This page explains how to download and set up the noisy ISOLET data and ASR (automatic speech recognition) back ends used in
If you publish any results using the data or back ends on this page, please let David Gelbart know so that your publication can be added to the list above.
Note that this page links to three different ASR back ends: two that are built with HTK and use Gaussian mixture models (GMMs) and one that is built with Quicknet / SPRACHcore and uses multi-layer perceptrons (MLPs). The INTERSPEECH 2008 paper compares the GMM and MLP approaches.
We have created another web page which provides a noisy version of the OGI Numbers corpus and an ASR back end for that corpus.

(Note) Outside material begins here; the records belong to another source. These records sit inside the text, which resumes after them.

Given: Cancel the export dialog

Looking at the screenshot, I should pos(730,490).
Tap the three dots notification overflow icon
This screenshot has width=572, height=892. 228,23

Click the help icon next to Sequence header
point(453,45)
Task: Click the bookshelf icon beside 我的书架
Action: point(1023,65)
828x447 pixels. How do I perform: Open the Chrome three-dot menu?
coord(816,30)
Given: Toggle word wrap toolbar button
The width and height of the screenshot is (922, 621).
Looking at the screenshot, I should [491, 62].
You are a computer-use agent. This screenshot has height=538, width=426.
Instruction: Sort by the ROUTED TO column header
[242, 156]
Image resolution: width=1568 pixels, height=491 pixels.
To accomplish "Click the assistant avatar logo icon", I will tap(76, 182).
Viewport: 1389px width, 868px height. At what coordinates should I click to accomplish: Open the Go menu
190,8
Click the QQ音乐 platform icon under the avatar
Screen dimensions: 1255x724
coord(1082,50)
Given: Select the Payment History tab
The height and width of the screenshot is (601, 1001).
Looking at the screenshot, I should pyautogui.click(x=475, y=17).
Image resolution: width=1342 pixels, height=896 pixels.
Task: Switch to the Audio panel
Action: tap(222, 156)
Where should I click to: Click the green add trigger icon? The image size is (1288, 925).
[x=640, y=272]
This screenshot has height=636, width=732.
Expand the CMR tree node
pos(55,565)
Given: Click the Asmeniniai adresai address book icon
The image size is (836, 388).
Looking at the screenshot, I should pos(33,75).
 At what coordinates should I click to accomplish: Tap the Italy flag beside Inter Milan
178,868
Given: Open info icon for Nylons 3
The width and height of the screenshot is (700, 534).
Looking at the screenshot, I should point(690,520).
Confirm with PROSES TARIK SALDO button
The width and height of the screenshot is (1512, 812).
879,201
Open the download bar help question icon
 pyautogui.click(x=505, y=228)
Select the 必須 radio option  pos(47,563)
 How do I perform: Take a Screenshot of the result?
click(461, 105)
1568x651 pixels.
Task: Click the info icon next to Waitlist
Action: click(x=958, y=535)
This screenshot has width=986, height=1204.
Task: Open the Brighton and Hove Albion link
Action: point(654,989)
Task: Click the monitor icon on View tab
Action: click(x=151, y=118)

Quoting the Readme.txt file for OGI's ISOLET corpus: "ISOLET is a database of letters of the English alphabet spoken in isolation. The database consists of 7800 spoken letters, two productions of each letter by 150 speakers. It contains approximately 1.25 hours of speech [actually, 1.25 hours of audio including before-word and after-word pauses]. The recordings were done under quiet, laboratory conditions with a noise-canceling microphone."
One reason ISOLET was attractive for our work is that it provides a phonetically broad ASR task through its inclusion of all letters of the alphabet. Another attractive reason was the relative small size of the corpus, which lowers the turnaround time for experiments.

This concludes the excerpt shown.